**What is being asked:** Lines holding the word "filter" must be located in the listing below and copied.
[[ Record excerpts open ]]
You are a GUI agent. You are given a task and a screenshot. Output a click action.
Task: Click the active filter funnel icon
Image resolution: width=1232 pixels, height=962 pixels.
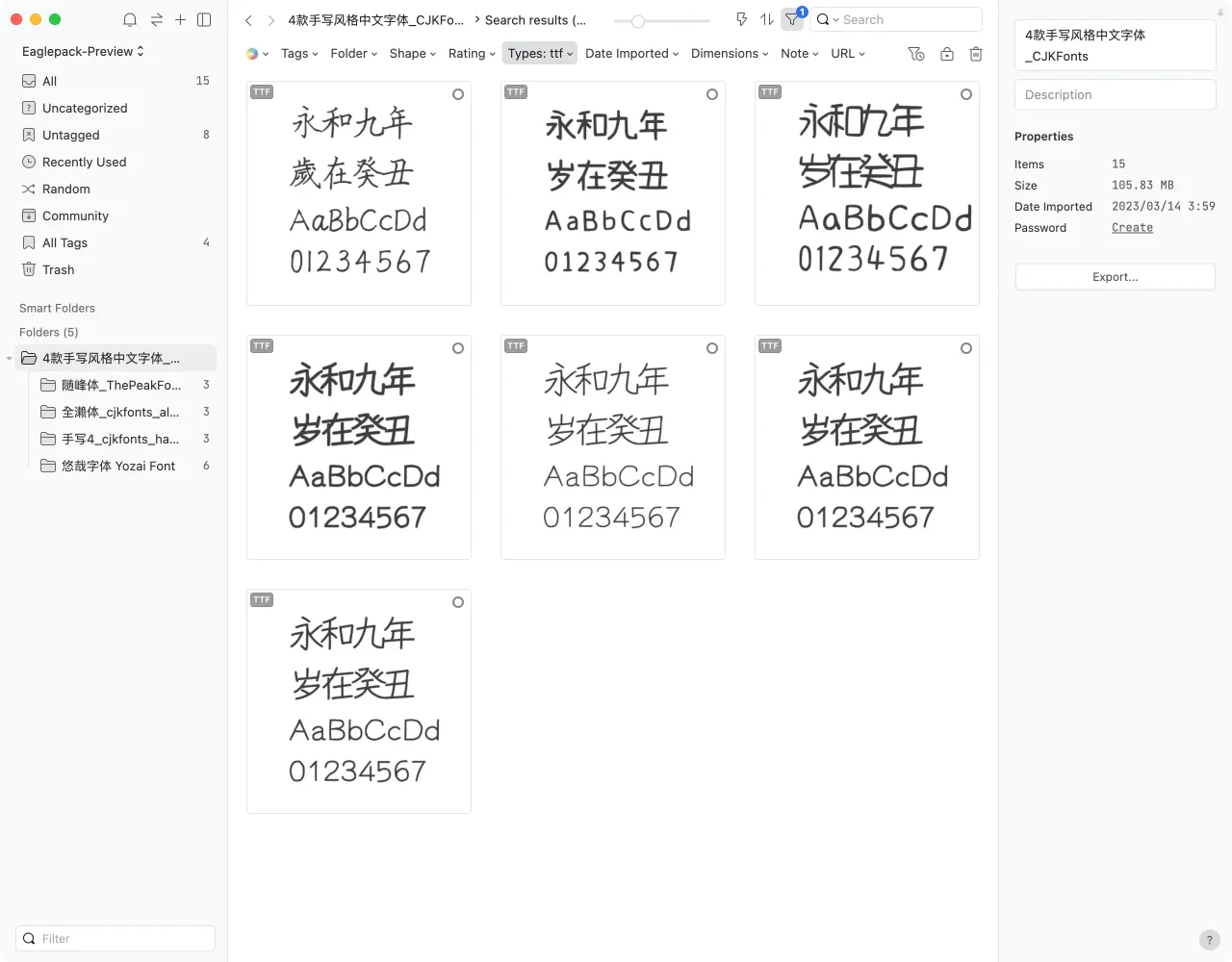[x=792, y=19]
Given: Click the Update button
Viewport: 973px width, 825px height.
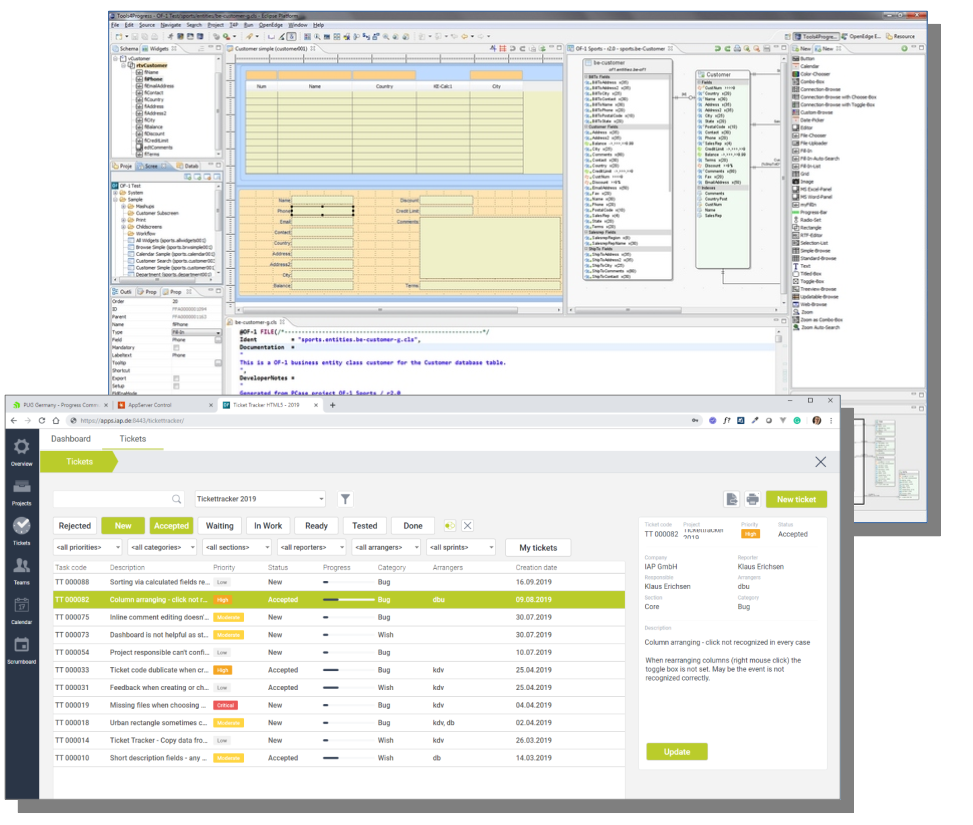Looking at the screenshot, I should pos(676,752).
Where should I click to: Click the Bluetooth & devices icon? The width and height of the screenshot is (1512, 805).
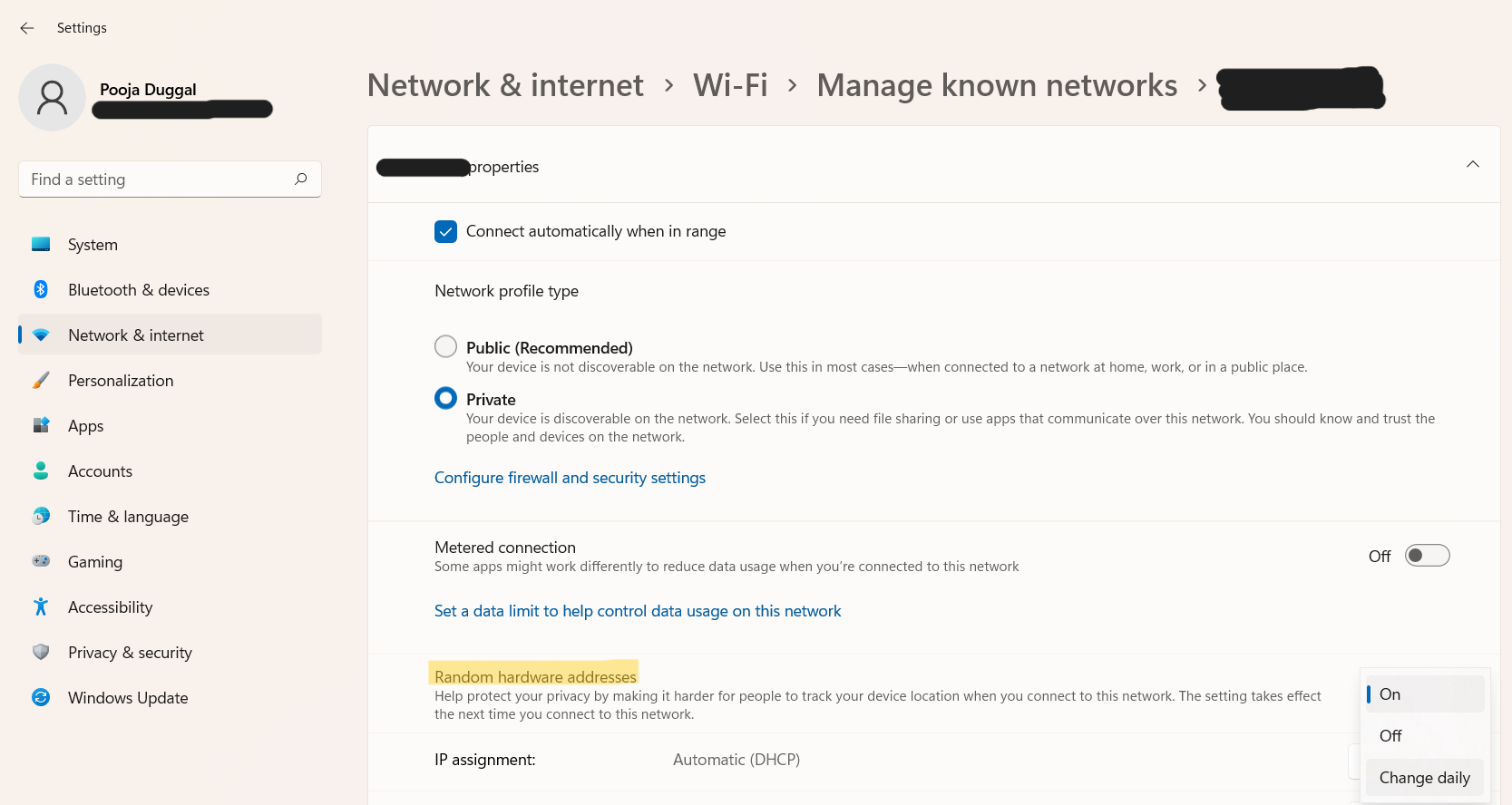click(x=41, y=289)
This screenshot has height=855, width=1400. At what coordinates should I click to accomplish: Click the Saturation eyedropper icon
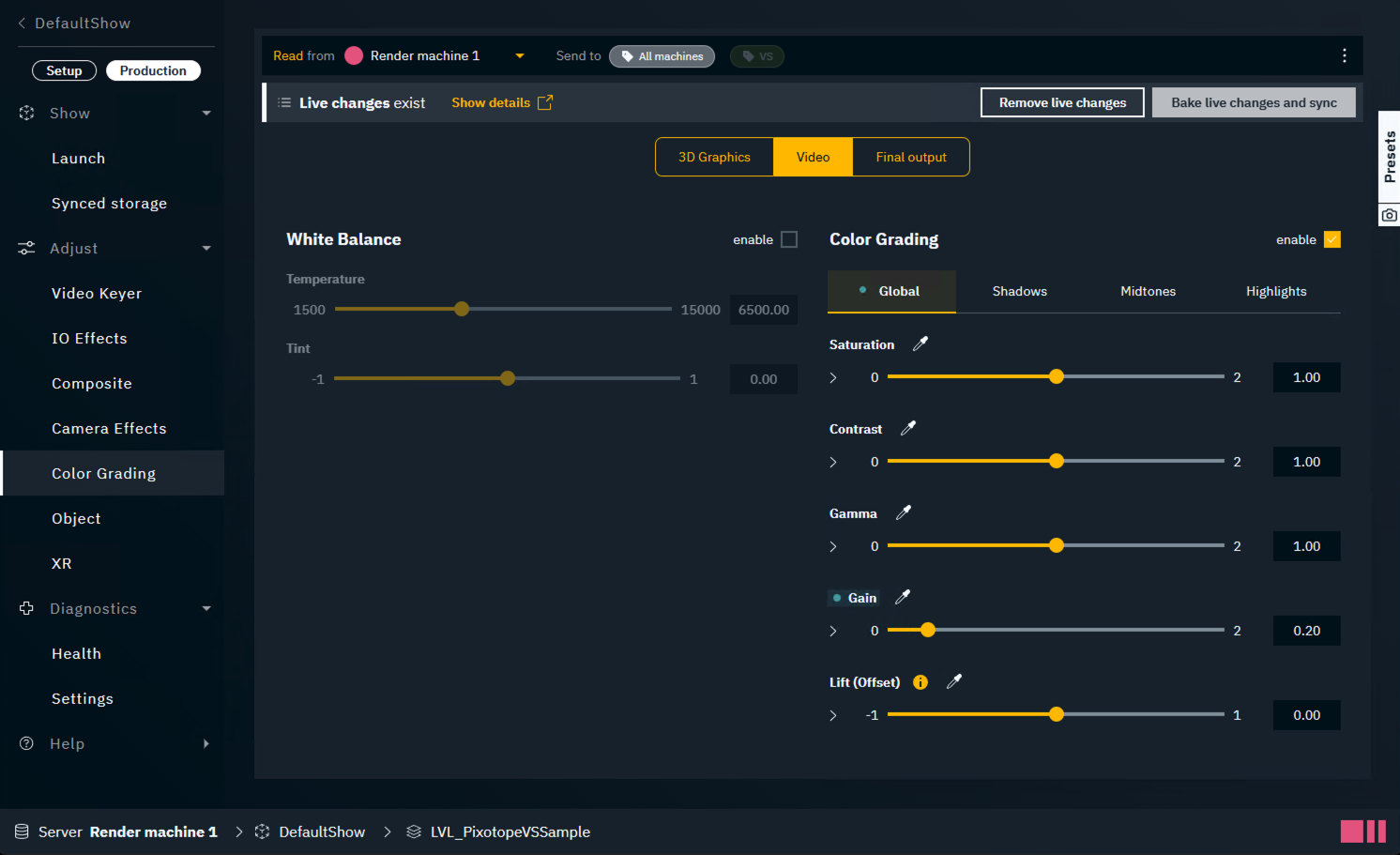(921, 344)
[[ Record excerpts closed ]]
[[ Record excerpts open ]]
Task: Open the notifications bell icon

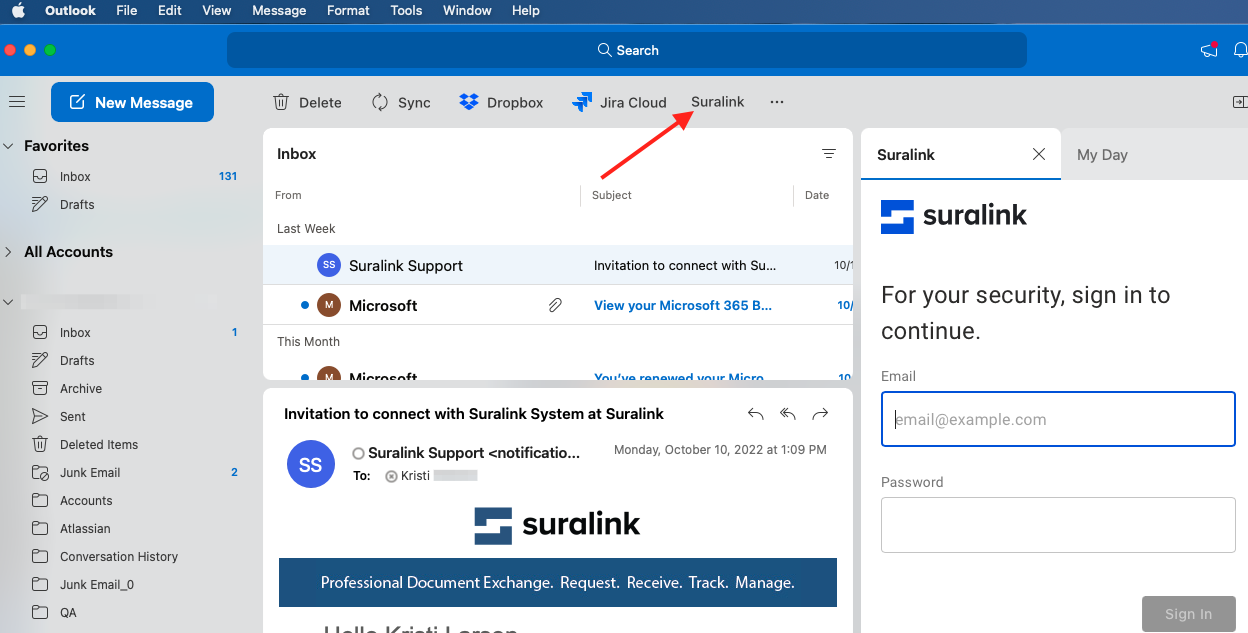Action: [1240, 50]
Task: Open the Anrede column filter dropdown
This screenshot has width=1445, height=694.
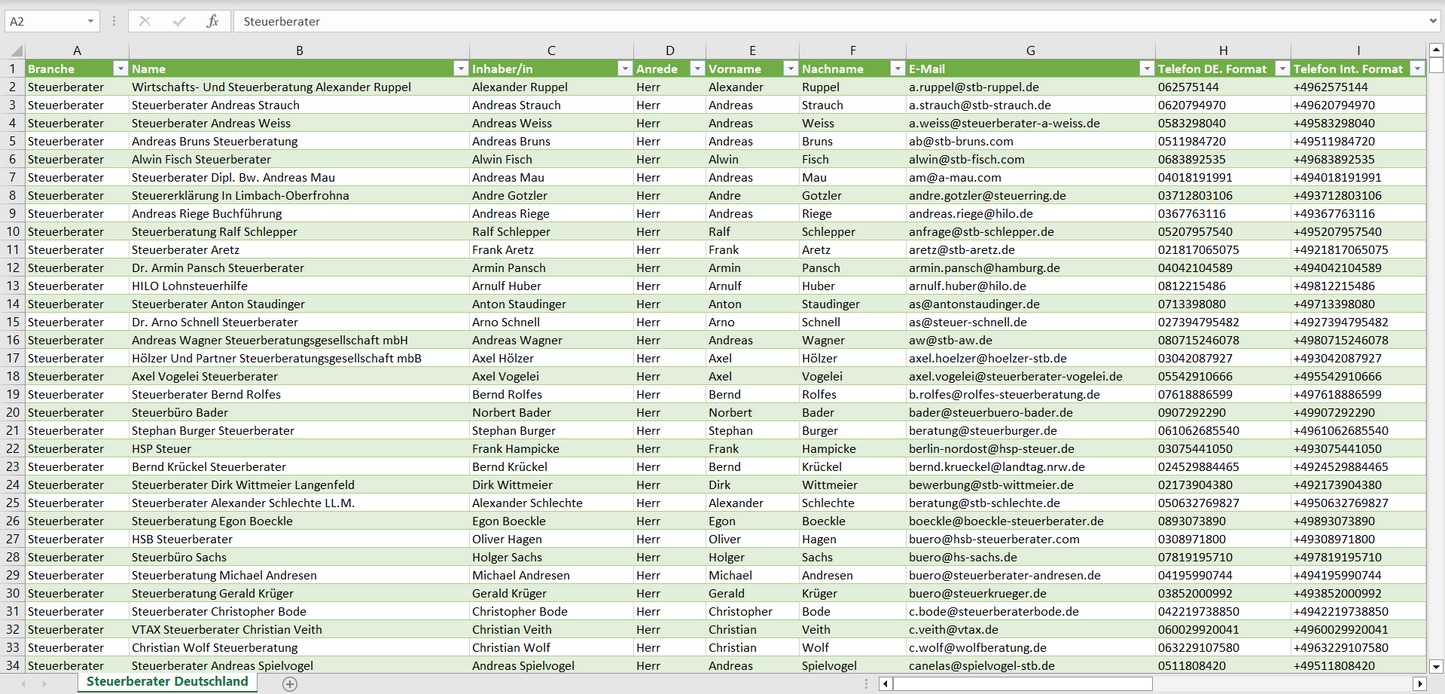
[[ Record excerpts closed ]]
**Answer to the exercise:**
Task: Click the active filter funnel icon
Task: Open the Anrede column filter dropdown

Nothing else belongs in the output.